Reply Joe Thomas May 7, 2014 at 8:24 pm We bought a Murray weed eater and I tried to go online to get information about it. I went to the Murray website and all I got was a runaround when I entered my model number it would say “0 matches found for that model number” which shouldn”t have surprised me considering what a huge piece of crap the weed eater is I should have known their website would be worthless too. I am telling everyone who asks me about how Murray lawn products are that they aren’t worth CRAP ! We also have a 20 inch Murray mower that is apiece of shit also!

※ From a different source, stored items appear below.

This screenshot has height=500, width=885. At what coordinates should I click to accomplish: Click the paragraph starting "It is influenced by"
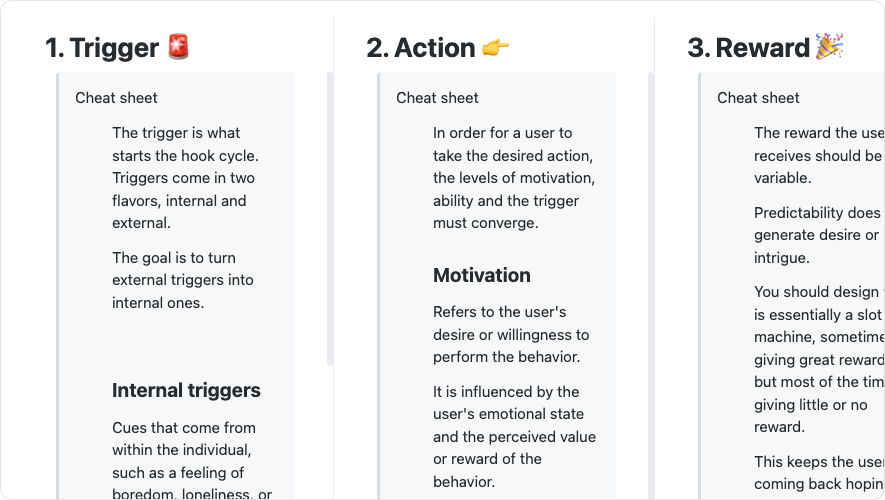coord(514,436)
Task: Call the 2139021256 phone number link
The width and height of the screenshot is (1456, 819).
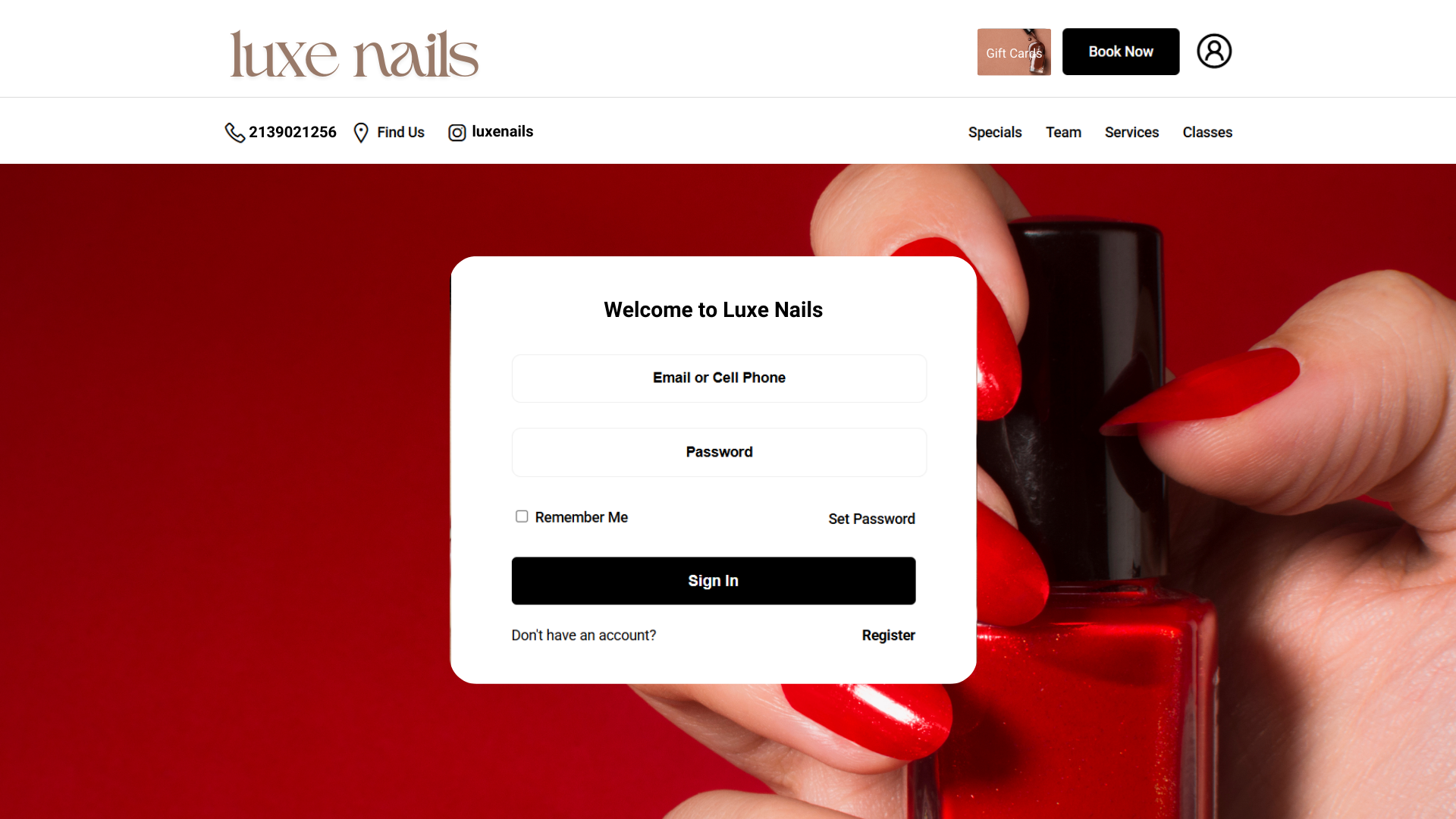Action: tap(293, 132)
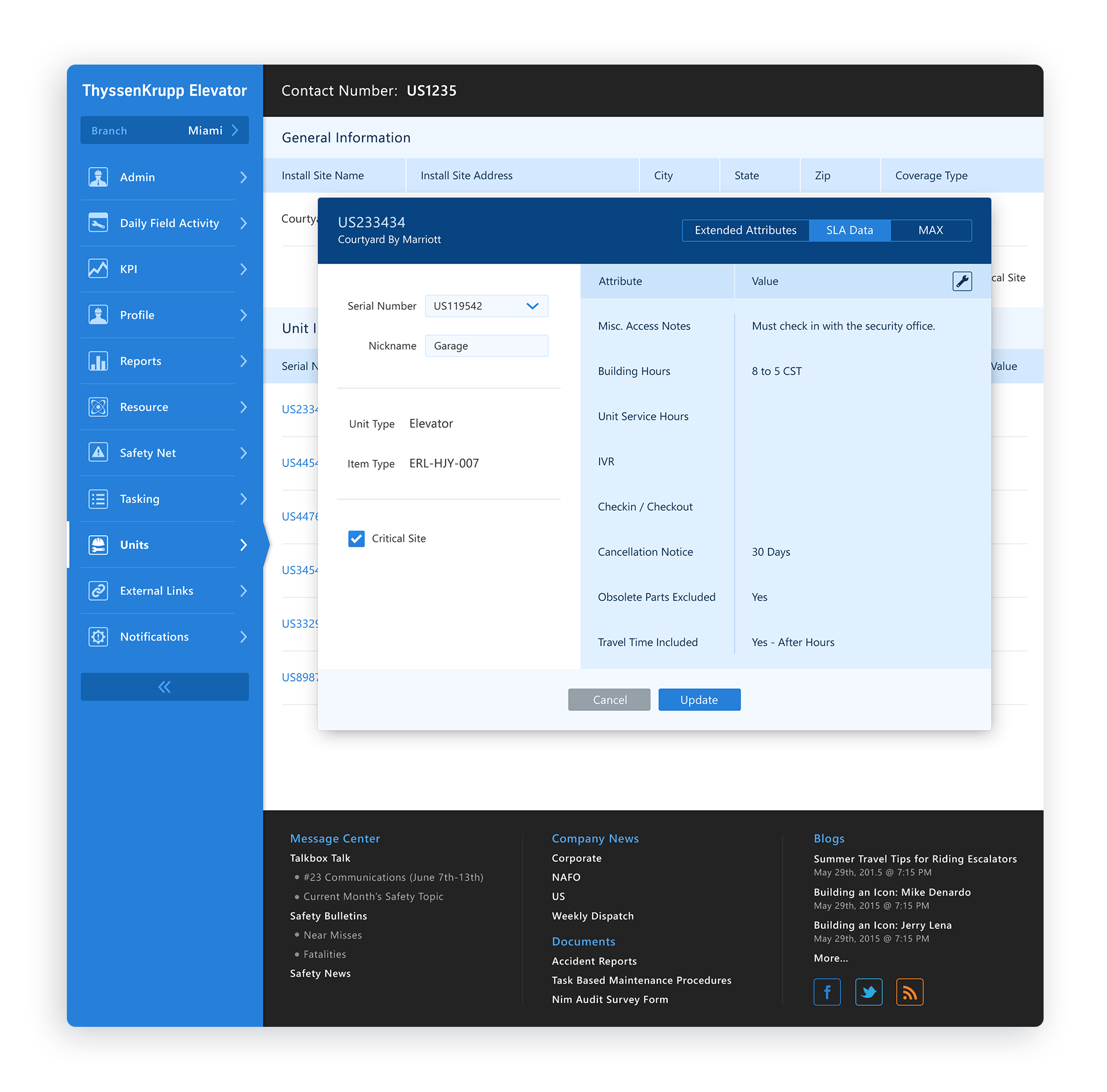
Task: Open the Facebook social icon
Action: coord(827,992)
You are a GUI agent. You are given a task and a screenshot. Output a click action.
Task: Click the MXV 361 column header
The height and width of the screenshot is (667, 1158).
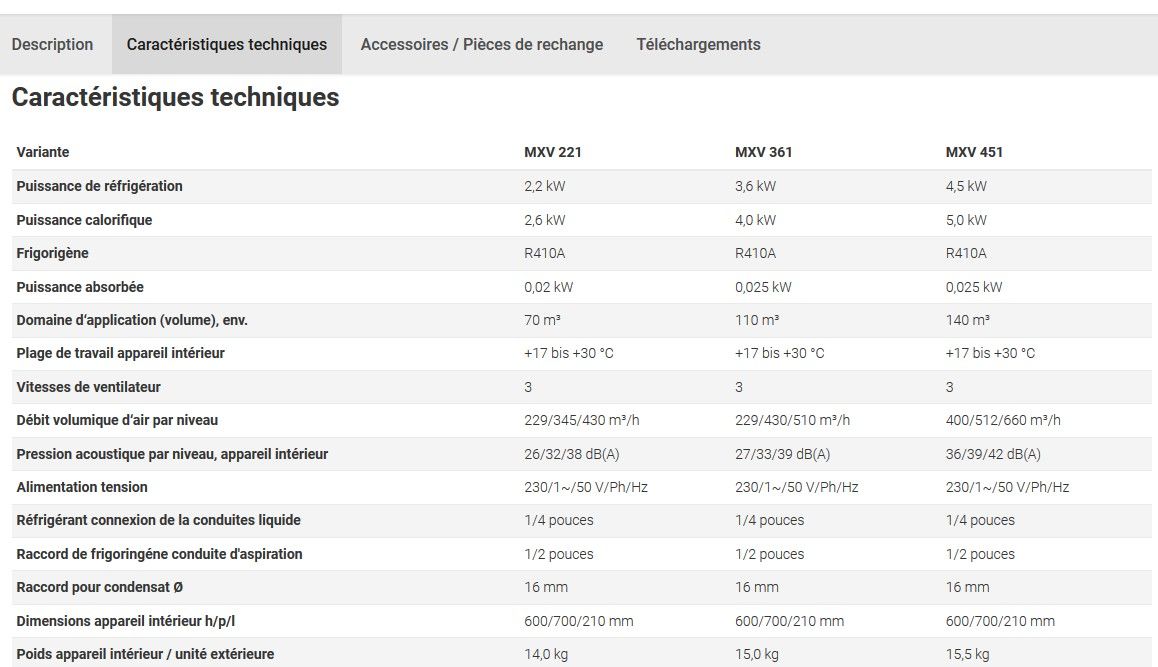pos(764,153)
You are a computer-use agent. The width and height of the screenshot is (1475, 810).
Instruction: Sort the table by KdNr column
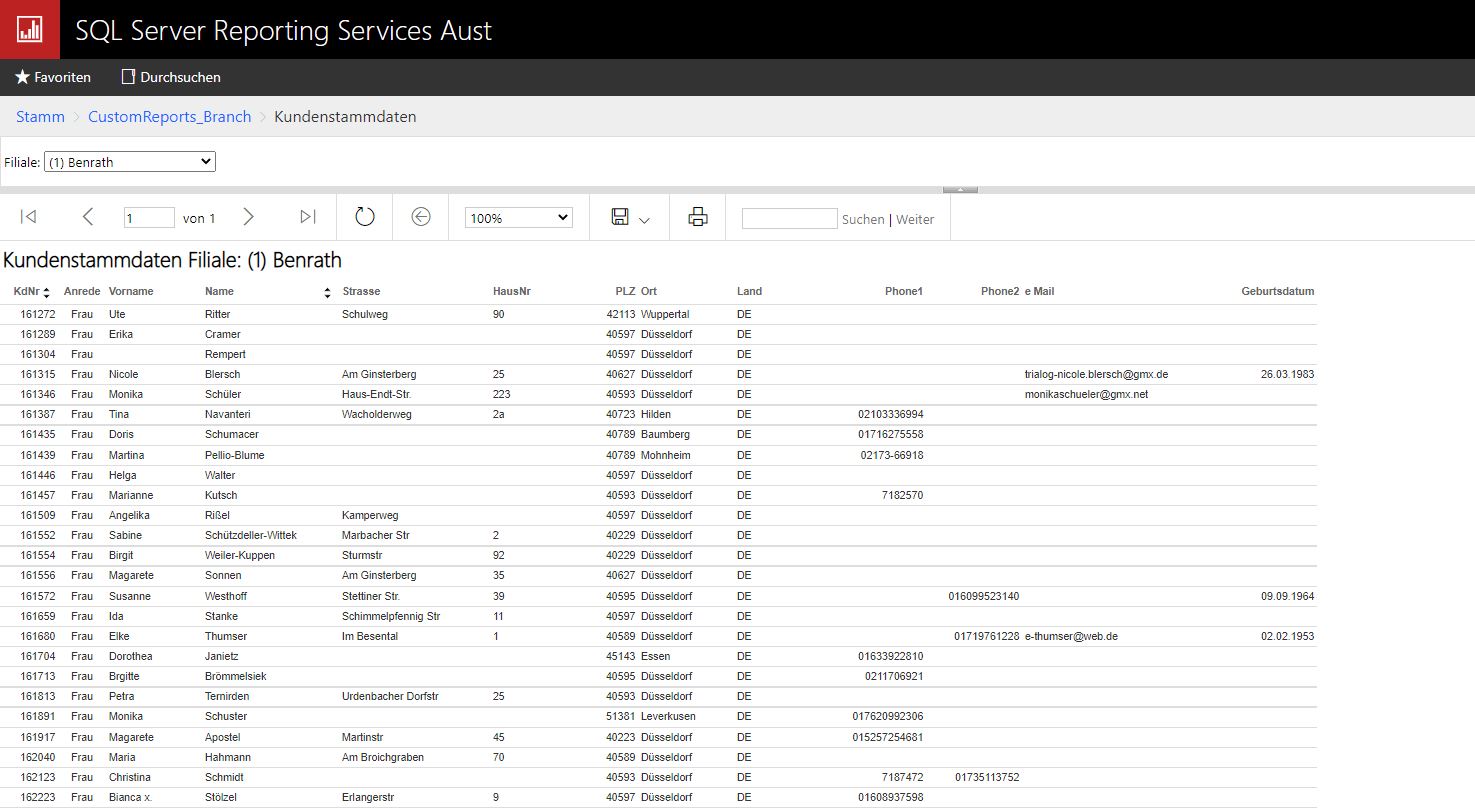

Reply terrence moore July 13, 2014 at 8:01 pm I bought a Murray 12 1/2 HP 40″ rider with 5 speed transmision in July of 1995. Model# 40702×92c. That makes it 19 years old and it is still doing its job as well as when new. I live on a 1/4 acre lot in Illinois so I only have to now about 7 months a year. The only problem I had was that about 5 years ago when I was getting it ready for the mowing season I noticed that it had some gasoline in the crankcase. In the winter weather the float valve was leaking and letting the carb flood into the cylinder and thus the krankcase. I changed the oil and installed a 4 shut off valve in the gas line and have had no problem since. The Briggs and Stratton engine still runs strong and uses no oil. I would buy another Murray in a heartbeat.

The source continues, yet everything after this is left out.